Coulomb Law and Vectors - How do you find a scalar answer from the vector form?

[bmarson123]

Coulomb Law and Vectors - How do you find a scalar answer from the vector form??

Two small metal spheres carry equal charges q. They are located at positions r₁ = (1,1,0) nm and r₂ = (0,0,0) nm and feel a repulsive force of magnitude (mod) F = 0.05 N

How much charge is on each sphere?

Write down the force on the charge at r₂ in vector form.

What is the potential energy contained in this arrangement of charges?

Homework Equations

F₂₁ = K q₁q₂ / r₂₁³ * r₂₁

The Attempt at a Solution

First I thought I needed to convert everything into standard measurements, so metres.

But then when I put things into the equation I thought maybe stuff canceled out. But I figure I can't use F = 0.05N directly because in this equation F is a vector?

Anyway what I did was...

0.05 = K 2q / [(1,1,0) - (0,0,0)]³ * [(1,1,0) - (0,0,0)]

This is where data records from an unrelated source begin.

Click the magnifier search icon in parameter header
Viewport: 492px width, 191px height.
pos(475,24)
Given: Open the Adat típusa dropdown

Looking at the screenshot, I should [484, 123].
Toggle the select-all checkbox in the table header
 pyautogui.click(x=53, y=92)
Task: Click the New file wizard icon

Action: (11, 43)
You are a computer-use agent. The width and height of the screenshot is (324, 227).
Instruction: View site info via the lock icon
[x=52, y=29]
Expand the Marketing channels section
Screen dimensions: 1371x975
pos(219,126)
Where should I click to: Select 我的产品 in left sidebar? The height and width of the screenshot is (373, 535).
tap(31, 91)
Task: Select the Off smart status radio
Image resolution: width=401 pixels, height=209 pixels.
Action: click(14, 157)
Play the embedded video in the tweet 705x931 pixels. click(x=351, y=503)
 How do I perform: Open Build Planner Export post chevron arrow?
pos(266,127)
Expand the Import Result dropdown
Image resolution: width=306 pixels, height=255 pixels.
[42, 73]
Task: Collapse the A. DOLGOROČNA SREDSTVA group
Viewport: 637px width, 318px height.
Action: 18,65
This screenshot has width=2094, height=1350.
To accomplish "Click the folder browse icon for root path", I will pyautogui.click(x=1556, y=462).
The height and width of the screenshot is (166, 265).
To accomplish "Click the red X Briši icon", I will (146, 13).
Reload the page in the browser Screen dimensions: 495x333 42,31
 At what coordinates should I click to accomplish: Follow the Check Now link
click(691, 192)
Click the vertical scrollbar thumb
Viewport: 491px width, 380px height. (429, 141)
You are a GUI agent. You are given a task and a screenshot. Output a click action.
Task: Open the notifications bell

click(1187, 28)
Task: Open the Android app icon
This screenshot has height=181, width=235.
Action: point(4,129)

Then said that the vectors top and bottom cancel out so got...

0.05 = 2qk

which gave q = 2.8 x 10 ^-13 C

I didn't have a clue where to start with the rest of the question!

 

[ideasrule]

F₂₁ = K q₁q₂ / r₂₁³ * r₂₁

The r21^3 in the denominator should really be |r21|^3: the cube of the absolute magnitude of the distance between the two charges. The equation would then give you the force exerted as a vector.

However, you don't really care about the direction of the force; all you know is the magnitude, which is 0.05N. So you should use F=kq1*q2/r^2, where r is just the distance between the two charges. Note that it's q1*q2, not q1+q2!